Early in the morning after Mr. Dunlap’s dinner-party in honor of Professor Charlton, when the newly risen sun had made a dazzling field of glittering diamonds of the snow that lay white and spotless about the ‘Eyrie,’ Walter Burton threw up the sash of one of the long, low windows in his sitting-room and stepped out on the balcony.
With a sigh of relief he drank in deep draughts of the fresh, crisp air, and exclaimed as he shaded his eyes:
“What a blessing is fresh air and sunlight after the closeness of the house and gas-light.”
The man’s face was haggard and drawn like one who has passed a night of vigil and suffering. His eyes were surrounded by bands of black that gave to them a hollow appearance.
“How utterly idiotic and inexplicable seems my mood and conduct of last night out here in the sunshine, now that I am my natural self once more.”

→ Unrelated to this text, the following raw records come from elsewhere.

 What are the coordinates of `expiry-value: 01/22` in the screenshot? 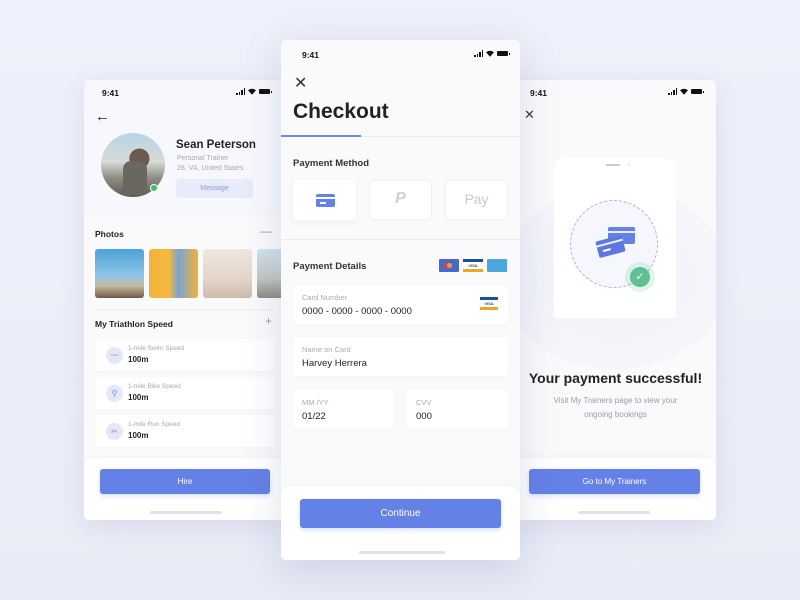 It's located at (314, 416).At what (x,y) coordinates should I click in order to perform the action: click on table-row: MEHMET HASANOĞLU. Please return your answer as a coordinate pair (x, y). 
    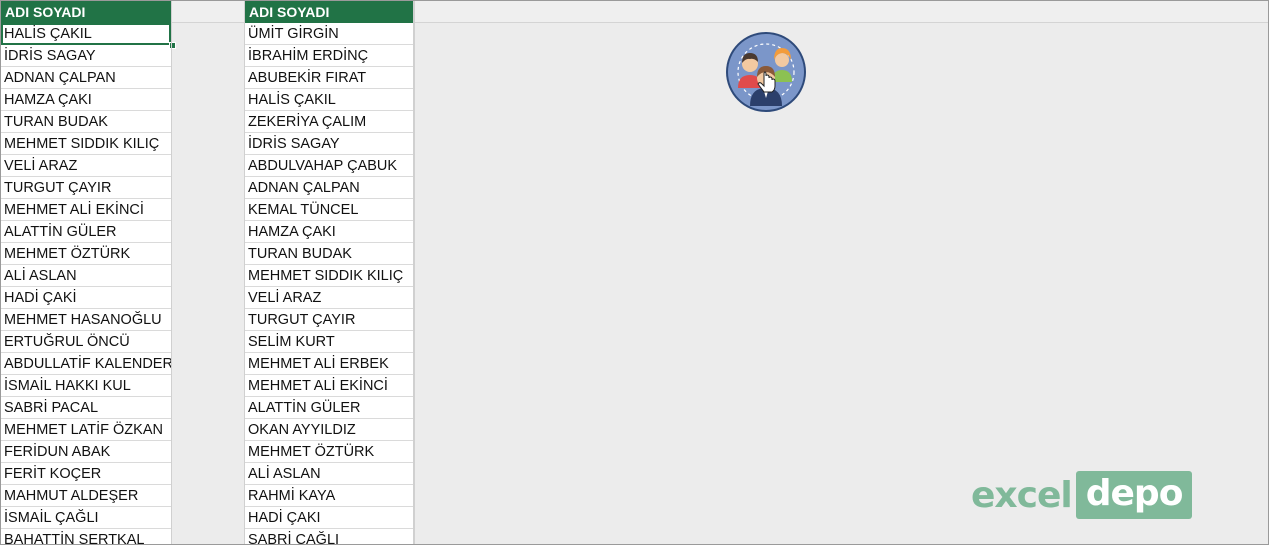
    Looking at the image, I should click on (86, 320).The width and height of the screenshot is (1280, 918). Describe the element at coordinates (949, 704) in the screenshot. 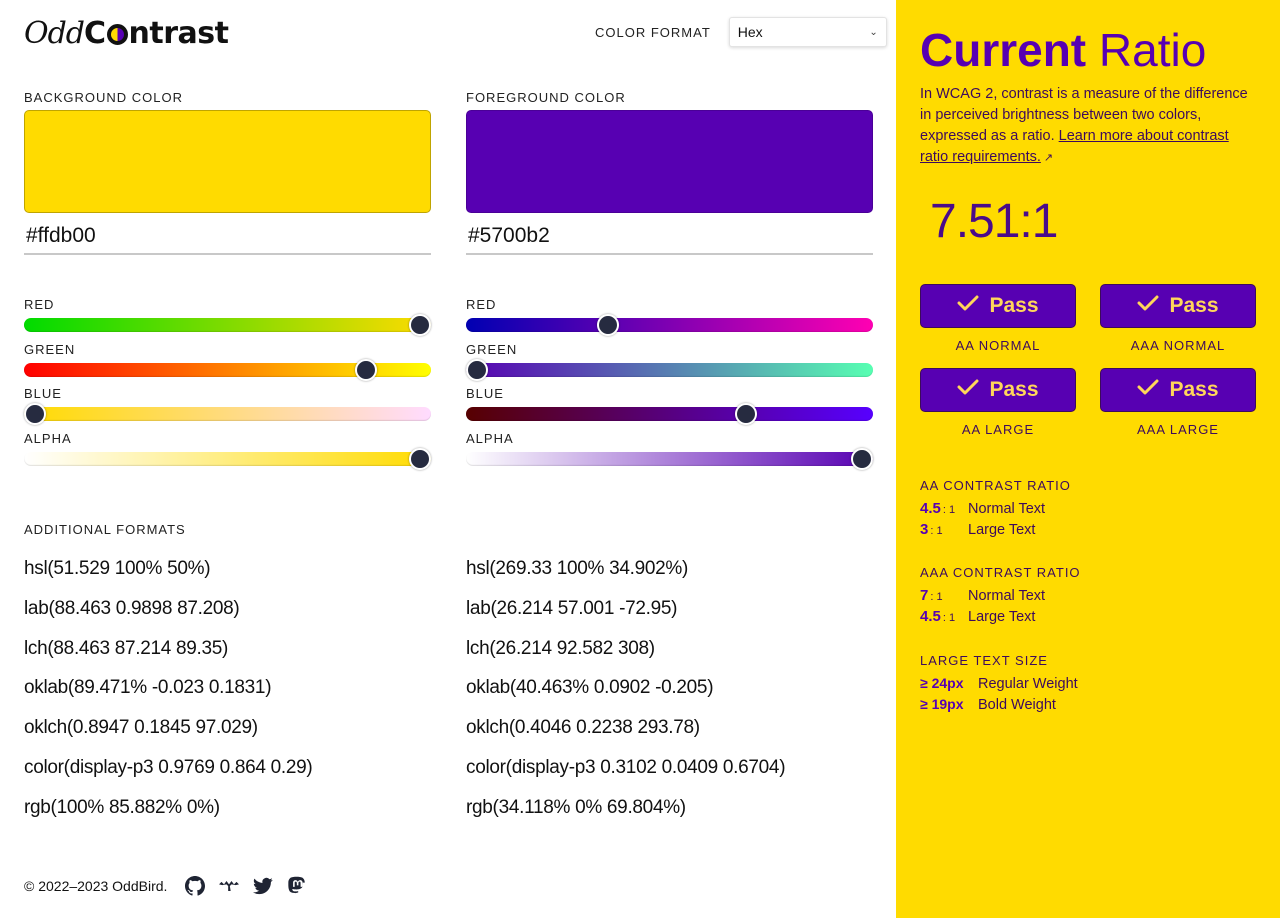

I see `size-requirement: ≥ 19px` at that location.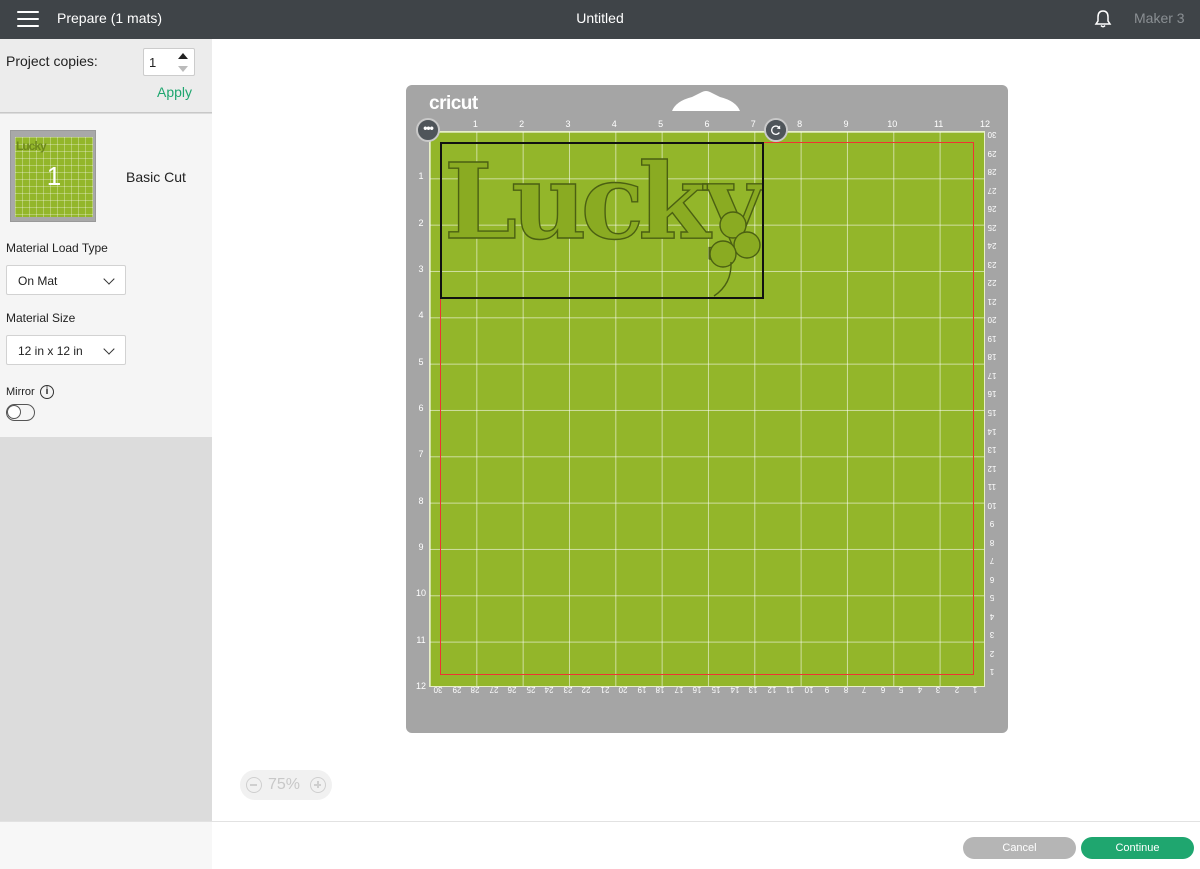 The height and width of the screenshot is (869, 1200). I want to click on bottom-ruler-label: 3, so click(938, 690).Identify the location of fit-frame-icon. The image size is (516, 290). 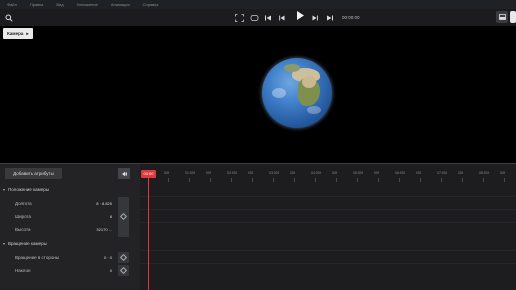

Burton walked down from the balcony on the crackling snow that lay dry and sparkling on the lawn in front of the house. After a few moments spent in the exercise of pacing about and swinging his arms, he returned to his sitting-room refreshed and apparently restored to his usual condition of mind.
All around the room that he entered were scattered promiscuously, musical instruments, books, cushions, flowers and fragments of a late supper, all in that confusion that could not fail to impress the beholder with the idea that the room had been recently the scene of reckless orgies. Pillows heaped upon a sofa still bore the imprint of some one’s head, and was evidently the couch from which the young man had risen when he went forth into God’s bright sunlight.
With supreme disgust depicted on his aesthetic countenance, Walter Burton gazed at the evidence of his nocturnal revel while in that state of mind he had named idiotic.
“These sporadic spells of silliness which come over my spirit are as revolting to me, when relieved from their influences, as is incomprehensible the cause of their coming,” muttered Burton, kicking aside the various articles that littered the floor.
“What earthly reason could there be for the peculiar effect produced upon me by the scrutiny of that old professor from the South? There exists nothing natural to account for the strange sensation caused by the penetrating gaze of that old Southerner.